TEXTO PROPORCIONADO ->
Poco después de abolida la esclavitud, en el sur de Estados Unidos aún existían los «battle royal»: con los ojos vendados, de cuatro a seis negros peleaban a ciegas entre sí en un cuadrilátero, y el último que quedara en pie era premiado con unas pocas monedas. Esos amargos triunfos forjaron a Jack Johnson, el primer campeón mundial negro de boxeo. Hijo de exesclavos, nació en Galveston, Texas, el 31 de marzo de 1878, se marchó de casa a los doce años y llegó, como polizón de trenes y vapores, a Nueva York, a vivir de estibador en los muelles, entre tipos irascibles y mayores que él de los que se defendió a golpes. Derrotó a Ed Martin en 1903 en combate por el título mundial de pesos pesados para boxeadores de color, y, aunque negros y blancos no disputaban títulos mundiales, el blanco Tommy Burns recogió el guante que insistía en arrojarle y en 1908 cayó ante él por knock out en una pelea que Jack London describió para un diario neoyorquino como la de «un coloso y un pigmeo». Muchos ansiaban que la «Gran Esperanza Blanca» apareciera y lo derrocara; muchos creyeron ver esa «Great White Hope» en James Jeffries, pero cuando también derribó a Jeffries en 1910 estallaron disturbios raciales y motines callejeros en todo el país. Y William Waring Cuney escribió «My Lord, What a Morning»:
«O my Lord
What a morning,
O my Lord,
What a feeling,
When Jack Johnson
Turned Jim Jeffries’
Snow-white face
to the ceiling»

BLOQUE DE DATOS ->
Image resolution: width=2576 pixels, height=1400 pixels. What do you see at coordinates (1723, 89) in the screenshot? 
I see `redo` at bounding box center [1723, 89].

OBJETIVO DE LA TAREA ->
Por favor, contesta estas preguntas sobre el texto de Jack Johnson:
1. ¿Dónde y en qué fecha nació Jack Johnson?
2. ¿A quién derrotó en 1903 en el combate por el título mundial de pesos pesados para boxeadores de color?
3. ¿Quién escribió «My Lord, What a Morning»?
Este material procede de otra fuente.

RESULTADO OBTENIDO ->
1. En Galveston, Texas, el 31 de marzo de 1878.
2. A Ed Martin.
3. William Waring Cuney.